“Those who speak of art as a truth, as a thing to know and understand in complete, bring a corruption to society far deeper reaching than any criminal mind could hope to create.” – Salamandre, Excerpt from Opening Ceremony to the Grackle Honeycreeper Ballet Company’s Performance of Tender Skies
It wasn’t mentioned before but should be mentioned now: Salamandre did not like flowers. He did not like their perfumes or their colors or how they grew taller and brighter with a good bit of rain. He thought people stupid who fawned over these flowers, emulating their habits, mimicking their ways. A being was not meant for pruning or watering or coloring on to make rosier, he thought. A being was meant to be. Hair and nails should grow long and windy. Hands and feet should callous from natural use. Bodily scents should accumulate undisturbed in a wonderful stench all one’s own. Skin should be leathered and worn into, covered by the dirt of a world created for the dominance of man. Uncleanliness was sacred because it meant a oneness with nature that beings could willingly embrace. A filthy exterior defined a man as an outstanding project of blood and flesh with the ability to choose his encasement by sweet soil and rich earth rather than be forced through sheer instinct to scrub it away. For Salamandre, it was only this man of the dirt who could rightly be called beautiful.
Salamandre’s thoughts often wandered to places like this when his mind was free and his hands were busy finding rotted berries for the next day’s drink. It had been a calm few days since the letter and the strange scene on the perch and Salamandre had almost forgotten about the whole thing. Almost.
From his seat below a tall ghelleyberry tree everything looked ordinary again; the hills and bay were back and the trail and mountains were nowhere to be seen.

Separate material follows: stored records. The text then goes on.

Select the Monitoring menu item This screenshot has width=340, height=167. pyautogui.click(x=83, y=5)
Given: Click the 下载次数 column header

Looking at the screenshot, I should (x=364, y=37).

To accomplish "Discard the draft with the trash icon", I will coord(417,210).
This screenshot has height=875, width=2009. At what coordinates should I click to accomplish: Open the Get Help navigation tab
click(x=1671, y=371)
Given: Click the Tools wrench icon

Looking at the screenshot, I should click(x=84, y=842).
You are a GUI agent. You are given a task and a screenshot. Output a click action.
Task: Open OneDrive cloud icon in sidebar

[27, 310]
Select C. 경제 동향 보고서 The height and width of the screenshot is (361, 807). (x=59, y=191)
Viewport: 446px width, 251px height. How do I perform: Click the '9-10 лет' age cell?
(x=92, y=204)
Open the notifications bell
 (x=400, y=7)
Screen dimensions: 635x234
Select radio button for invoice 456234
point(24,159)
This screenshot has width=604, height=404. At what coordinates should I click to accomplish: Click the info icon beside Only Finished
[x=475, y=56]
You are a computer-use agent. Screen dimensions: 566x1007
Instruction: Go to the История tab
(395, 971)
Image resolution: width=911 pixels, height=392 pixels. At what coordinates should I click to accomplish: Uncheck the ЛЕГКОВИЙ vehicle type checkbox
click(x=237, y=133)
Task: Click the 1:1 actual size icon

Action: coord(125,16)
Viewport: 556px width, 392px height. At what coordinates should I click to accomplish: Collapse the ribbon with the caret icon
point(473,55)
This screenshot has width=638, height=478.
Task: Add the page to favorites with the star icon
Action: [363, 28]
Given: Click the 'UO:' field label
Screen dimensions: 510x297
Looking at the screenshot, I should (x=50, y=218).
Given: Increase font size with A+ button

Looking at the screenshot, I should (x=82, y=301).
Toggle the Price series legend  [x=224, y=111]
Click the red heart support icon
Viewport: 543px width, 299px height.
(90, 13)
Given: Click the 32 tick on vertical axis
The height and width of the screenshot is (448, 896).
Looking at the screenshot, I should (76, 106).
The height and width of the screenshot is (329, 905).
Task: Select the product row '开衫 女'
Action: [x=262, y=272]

He sniffed his skin with satisfaction; plucking too-ripe ghelleyberries gave him such a wonderful stink and what a happy mood he had on today! He thought a little about the curiosity of ghelleyberries, how they smelled sweet when newly formed and terrible if left on the tree for very long. What two-faced berries these are, Salamandre said to himself, and I cherish their fickleness with each bite!
Yes, it was definitely a happy mood he had on on today. He even decided to count his fingers again – he had counted once this morning – and scrape scabs for a while because he knew there was something lovely on his elbow and another scab in need of scraping on the side of his left ankle. When all fingers were accounted for and scabs plucked off, he would go inside and return to bed. Innocent as this plan sounded, it was one from which he would never recover.
As soon as Salamandre took a rest to accomplish the tasks, three extraordinary things happened. First: The ghelleyberry tree under which he sat started to glow with faint, blue light. Second: The tree disappeared. And third: The ground under this now-gone tree began to push down beneath Salamandre’s unimpressive weight. This third happening was by far the most strange of the three – not much thought was given to the first or second – and Salamandre soon discovered a chunk of land large enough to fit several of him at once calmly sinking into the hilltop. While he sat – what else is there to do? – half of this chunk dropped farther, and then half of that chunk even farther and the next chunk farther still until six drops later, Salamandre realized he was sitting on a staircase made from pieces of his hill. Usually he was very observant and thought that during some day spent writing in the Journal for Hilly Observations he would’ve noticed that his own hill contained a staircase inside, but he couldn’t remember noticing it and had definitely never travelled on it before. Yet here it was today and he was fast moving down – still seated – as a new stair formed from the old and he bumped along with the change, surrounded by ever-narrowing walls formed from woven, blue ghelleyberry branches and soil. Finally, counting forty-six every-smaller downward drops, the staircase ended, leveling off into a circular, glass tunnel with water all around.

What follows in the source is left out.